Diana Worst Screenplay of 2021

Next, unlike what you might expect from the sombre tale of mental despair and high-society entrapment we know of the people’s princess, Diana the musical is extraordinarily camp, though it doesn’t have the good sense to at least lean into that quality. As The Guardian put it: “If it was deliberate satire it would be genius, but it’s not.” Naturally, many viewers found the ham-fisted attempts at dramatic interjection amidst vapid glitz disrespectful. The production is lathered in Broadway excess, but is nonetheless
unwilling to rescind any pageantry of sincerity, and thereby downplays the real darkness of Diana’s mental state, even as it proports to champion her resolve and tell her story. You could scarcely imagine a better example of the tastelessness many associate with musicals.

This is not only a story that plenty of people hold a personal ownership over, but one which just about everyone is very familiar with, and so a new interpretation, especially in a heretofore untapped form like the musical, would need to go about retelling the story in an out-of-the-box manner.

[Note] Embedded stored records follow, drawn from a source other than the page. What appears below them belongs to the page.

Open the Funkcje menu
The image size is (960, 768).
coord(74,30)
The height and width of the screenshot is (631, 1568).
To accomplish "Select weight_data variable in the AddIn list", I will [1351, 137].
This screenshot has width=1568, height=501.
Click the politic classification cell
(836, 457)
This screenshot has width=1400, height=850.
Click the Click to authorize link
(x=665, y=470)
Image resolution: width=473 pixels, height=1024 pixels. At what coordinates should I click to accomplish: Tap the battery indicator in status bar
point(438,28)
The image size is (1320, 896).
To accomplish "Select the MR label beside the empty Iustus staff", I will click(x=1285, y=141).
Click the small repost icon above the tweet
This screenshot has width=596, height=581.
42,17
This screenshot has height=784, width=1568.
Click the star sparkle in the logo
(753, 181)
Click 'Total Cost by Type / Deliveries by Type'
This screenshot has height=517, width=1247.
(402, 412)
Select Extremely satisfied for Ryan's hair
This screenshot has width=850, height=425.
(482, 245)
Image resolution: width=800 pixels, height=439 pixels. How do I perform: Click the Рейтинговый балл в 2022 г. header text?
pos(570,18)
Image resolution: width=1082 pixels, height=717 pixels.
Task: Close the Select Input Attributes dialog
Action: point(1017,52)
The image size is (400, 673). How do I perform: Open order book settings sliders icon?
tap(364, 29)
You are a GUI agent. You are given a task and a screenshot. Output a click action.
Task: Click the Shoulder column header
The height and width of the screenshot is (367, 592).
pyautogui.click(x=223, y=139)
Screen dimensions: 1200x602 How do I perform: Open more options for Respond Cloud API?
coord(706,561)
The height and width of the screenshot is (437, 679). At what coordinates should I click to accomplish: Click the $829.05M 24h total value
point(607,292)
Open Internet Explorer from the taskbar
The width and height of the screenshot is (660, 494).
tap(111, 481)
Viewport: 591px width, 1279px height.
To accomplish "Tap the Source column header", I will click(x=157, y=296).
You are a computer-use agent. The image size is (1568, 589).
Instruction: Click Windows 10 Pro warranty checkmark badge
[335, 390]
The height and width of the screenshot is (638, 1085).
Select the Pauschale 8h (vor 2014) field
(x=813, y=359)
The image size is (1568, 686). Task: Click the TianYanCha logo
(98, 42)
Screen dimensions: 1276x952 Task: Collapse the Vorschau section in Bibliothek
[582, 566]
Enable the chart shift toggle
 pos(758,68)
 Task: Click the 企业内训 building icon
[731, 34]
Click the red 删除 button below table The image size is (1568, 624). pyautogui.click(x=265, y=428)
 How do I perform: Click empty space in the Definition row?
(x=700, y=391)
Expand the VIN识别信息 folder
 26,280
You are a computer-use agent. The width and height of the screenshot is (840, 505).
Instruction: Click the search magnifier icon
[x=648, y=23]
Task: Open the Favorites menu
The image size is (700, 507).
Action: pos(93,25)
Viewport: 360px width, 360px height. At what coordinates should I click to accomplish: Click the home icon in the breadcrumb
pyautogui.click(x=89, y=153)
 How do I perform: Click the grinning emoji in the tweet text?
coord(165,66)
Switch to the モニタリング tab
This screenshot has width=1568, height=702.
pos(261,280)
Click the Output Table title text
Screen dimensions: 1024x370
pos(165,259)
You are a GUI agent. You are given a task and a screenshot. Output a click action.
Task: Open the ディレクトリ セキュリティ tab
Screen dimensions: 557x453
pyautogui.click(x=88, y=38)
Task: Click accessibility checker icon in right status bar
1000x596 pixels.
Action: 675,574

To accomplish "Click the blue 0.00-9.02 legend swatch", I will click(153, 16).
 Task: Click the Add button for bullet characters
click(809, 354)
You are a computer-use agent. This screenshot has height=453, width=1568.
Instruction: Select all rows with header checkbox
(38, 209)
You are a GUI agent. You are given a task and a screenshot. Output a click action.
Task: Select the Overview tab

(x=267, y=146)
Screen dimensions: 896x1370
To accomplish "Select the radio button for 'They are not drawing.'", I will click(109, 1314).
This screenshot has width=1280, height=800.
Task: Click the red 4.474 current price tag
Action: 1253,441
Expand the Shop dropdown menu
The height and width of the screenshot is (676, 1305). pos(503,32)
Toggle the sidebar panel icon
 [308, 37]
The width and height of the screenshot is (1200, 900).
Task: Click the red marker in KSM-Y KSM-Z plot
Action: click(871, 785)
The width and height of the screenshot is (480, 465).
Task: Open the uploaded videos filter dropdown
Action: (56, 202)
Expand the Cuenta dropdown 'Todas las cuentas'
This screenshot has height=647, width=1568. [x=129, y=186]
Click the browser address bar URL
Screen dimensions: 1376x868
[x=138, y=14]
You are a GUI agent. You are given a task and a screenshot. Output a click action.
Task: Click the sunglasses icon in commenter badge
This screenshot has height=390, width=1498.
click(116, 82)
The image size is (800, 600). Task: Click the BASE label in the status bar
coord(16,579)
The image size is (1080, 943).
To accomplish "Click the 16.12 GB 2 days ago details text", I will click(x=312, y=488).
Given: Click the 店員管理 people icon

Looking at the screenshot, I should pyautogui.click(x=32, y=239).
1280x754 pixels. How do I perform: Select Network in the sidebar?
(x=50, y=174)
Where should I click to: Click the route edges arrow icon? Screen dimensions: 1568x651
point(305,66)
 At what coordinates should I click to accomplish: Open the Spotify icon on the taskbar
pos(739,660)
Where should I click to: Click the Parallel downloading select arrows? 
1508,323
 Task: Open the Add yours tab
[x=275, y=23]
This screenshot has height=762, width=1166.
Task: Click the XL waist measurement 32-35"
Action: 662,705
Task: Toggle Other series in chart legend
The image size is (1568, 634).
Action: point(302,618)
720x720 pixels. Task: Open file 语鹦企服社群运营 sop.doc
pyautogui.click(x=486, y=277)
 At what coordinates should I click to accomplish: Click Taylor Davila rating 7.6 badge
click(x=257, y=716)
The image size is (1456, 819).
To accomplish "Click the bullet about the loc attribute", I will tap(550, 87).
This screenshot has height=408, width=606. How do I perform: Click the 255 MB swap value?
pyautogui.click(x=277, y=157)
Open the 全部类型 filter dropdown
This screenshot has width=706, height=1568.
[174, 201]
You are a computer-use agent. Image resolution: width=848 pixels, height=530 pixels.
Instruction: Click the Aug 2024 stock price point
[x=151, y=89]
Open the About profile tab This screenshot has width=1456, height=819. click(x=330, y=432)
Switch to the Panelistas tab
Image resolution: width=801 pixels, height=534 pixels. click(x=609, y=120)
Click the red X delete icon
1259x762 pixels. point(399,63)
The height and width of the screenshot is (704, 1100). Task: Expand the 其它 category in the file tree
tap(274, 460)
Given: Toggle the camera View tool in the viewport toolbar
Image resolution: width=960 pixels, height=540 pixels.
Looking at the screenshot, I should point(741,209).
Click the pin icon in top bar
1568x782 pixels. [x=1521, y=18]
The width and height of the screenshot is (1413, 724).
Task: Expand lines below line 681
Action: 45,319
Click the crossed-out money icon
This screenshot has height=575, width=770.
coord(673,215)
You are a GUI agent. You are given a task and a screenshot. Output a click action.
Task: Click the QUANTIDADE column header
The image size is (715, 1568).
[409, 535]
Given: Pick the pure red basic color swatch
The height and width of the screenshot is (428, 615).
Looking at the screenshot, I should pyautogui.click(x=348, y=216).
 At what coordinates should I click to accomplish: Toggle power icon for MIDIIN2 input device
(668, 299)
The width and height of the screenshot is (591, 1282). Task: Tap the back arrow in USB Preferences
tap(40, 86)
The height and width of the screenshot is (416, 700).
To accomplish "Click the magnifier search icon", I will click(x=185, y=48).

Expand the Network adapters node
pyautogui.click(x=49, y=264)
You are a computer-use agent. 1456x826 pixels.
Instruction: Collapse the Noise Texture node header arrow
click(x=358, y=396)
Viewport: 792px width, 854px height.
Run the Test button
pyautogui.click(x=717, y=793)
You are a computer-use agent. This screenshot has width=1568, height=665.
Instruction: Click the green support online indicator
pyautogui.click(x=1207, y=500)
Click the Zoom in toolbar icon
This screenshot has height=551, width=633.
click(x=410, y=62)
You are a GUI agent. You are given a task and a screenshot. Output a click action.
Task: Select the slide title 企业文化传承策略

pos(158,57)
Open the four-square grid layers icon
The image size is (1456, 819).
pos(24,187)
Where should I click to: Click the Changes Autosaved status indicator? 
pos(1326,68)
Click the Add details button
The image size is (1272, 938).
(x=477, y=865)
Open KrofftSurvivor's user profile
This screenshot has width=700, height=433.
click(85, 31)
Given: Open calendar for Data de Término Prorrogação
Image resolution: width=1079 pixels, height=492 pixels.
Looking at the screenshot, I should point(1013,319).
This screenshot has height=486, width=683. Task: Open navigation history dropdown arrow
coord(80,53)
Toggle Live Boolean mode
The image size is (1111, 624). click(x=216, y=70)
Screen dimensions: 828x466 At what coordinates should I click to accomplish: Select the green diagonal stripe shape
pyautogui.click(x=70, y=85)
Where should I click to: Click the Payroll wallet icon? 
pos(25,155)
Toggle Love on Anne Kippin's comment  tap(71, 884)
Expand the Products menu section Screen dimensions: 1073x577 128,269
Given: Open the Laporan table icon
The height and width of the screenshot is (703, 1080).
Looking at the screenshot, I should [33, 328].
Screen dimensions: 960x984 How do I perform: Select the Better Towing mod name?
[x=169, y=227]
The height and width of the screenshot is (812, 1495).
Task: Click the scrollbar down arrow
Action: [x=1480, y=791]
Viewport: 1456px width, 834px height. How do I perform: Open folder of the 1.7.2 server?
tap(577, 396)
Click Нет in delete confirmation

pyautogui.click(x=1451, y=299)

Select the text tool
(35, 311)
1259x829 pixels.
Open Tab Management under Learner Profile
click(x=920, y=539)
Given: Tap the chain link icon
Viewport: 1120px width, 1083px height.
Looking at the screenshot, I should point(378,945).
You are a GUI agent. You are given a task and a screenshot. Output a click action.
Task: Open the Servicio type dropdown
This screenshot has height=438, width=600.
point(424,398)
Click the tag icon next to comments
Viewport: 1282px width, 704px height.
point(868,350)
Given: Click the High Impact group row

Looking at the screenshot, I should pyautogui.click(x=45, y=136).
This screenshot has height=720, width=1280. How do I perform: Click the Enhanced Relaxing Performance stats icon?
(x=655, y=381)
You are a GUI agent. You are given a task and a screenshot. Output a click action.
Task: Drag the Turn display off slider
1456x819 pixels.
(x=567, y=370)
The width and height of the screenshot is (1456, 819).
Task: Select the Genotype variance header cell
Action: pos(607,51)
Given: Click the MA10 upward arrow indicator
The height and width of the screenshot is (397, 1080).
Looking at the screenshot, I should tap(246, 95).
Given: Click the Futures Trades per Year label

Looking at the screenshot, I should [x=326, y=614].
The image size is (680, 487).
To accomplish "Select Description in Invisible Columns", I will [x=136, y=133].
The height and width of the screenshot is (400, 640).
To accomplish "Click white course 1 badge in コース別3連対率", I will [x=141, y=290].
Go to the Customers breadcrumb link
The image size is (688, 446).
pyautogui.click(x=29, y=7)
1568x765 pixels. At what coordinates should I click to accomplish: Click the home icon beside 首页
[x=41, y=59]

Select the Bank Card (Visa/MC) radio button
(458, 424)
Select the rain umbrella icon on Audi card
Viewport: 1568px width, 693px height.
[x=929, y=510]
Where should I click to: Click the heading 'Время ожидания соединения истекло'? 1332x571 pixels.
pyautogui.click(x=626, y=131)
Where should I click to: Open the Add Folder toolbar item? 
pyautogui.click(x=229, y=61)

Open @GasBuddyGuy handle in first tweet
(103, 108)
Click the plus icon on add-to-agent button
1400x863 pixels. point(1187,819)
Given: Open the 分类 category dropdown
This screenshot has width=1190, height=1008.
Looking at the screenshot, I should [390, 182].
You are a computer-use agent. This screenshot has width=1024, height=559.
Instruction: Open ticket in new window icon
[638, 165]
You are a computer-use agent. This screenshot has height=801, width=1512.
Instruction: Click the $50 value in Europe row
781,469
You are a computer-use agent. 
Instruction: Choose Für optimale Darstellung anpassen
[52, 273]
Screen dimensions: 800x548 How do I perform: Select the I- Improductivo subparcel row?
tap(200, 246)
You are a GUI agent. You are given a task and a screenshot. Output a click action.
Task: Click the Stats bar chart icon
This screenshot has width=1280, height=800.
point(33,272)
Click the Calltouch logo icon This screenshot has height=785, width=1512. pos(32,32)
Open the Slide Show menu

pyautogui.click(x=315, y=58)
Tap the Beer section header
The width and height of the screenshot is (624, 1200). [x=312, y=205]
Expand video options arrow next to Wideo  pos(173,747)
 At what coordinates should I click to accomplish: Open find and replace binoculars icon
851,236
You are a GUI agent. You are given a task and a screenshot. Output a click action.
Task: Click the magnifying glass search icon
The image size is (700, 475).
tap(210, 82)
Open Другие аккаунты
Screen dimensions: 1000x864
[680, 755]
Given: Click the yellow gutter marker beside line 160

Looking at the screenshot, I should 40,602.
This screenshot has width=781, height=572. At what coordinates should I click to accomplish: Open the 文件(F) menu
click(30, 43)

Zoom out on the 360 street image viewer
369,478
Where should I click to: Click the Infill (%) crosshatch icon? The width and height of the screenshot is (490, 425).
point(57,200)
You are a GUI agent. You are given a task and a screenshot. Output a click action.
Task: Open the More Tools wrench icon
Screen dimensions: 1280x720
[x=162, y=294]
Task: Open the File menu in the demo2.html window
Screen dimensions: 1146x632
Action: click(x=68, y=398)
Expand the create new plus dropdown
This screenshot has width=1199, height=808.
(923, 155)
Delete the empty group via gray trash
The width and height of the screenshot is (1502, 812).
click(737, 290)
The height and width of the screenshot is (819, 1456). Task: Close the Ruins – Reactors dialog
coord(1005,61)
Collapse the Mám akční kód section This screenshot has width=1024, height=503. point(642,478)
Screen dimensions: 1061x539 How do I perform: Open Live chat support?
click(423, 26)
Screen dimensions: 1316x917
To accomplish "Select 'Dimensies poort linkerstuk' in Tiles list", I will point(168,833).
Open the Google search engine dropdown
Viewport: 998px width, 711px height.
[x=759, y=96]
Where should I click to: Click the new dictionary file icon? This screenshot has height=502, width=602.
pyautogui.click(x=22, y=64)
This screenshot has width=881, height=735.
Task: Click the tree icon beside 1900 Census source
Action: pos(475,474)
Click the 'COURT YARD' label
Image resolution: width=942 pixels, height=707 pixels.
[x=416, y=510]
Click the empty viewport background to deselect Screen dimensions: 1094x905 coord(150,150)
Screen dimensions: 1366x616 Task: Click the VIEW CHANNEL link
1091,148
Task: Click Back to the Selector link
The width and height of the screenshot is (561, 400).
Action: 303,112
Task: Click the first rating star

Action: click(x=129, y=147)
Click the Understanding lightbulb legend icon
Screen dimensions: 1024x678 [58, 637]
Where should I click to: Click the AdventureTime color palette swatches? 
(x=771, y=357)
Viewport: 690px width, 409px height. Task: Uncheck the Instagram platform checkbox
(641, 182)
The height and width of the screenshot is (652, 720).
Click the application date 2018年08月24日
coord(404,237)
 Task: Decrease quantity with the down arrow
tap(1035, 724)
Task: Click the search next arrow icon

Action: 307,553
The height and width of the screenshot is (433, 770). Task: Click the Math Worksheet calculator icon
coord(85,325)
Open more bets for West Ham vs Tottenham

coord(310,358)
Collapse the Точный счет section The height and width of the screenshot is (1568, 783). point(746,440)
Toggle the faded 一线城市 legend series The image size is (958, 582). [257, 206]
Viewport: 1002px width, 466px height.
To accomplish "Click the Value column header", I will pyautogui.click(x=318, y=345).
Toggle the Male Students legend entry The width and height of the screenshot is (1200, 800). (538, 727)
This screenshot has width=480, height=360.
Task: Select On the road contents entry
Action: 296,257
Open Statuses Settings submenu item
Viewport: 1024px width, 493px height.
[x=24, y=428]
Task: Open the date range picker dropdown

Instead, Diana the musical’s take on the narrative is rote, the treatment’s only defining deviation from her Wikipedia article being in its bizarre cluelessness and tacky lyrical playfulness.

It’s all in the book. Lines jot out and demand admonishment, for instance: Charles: “How about for a start / Don’t act like a tart”, a paparazzo: “Better than a Guinness, better than a wank / Snatch a few pics, it’s money in the bank”, Diana, summarizing her marital woes: “Serves me right for marrying a Scorpio”.

Comparisons to the fresh memory of the excellent staging of Hamilton on Disney+, with its spectacular reimagining of history, didn’t help Diana’s chances, nor did the gothic Spencer shortly thereafter. In short; be careful which stories you adopt, and be militantly conscious of how they’ll play to a modern, ready-to-pounce audience.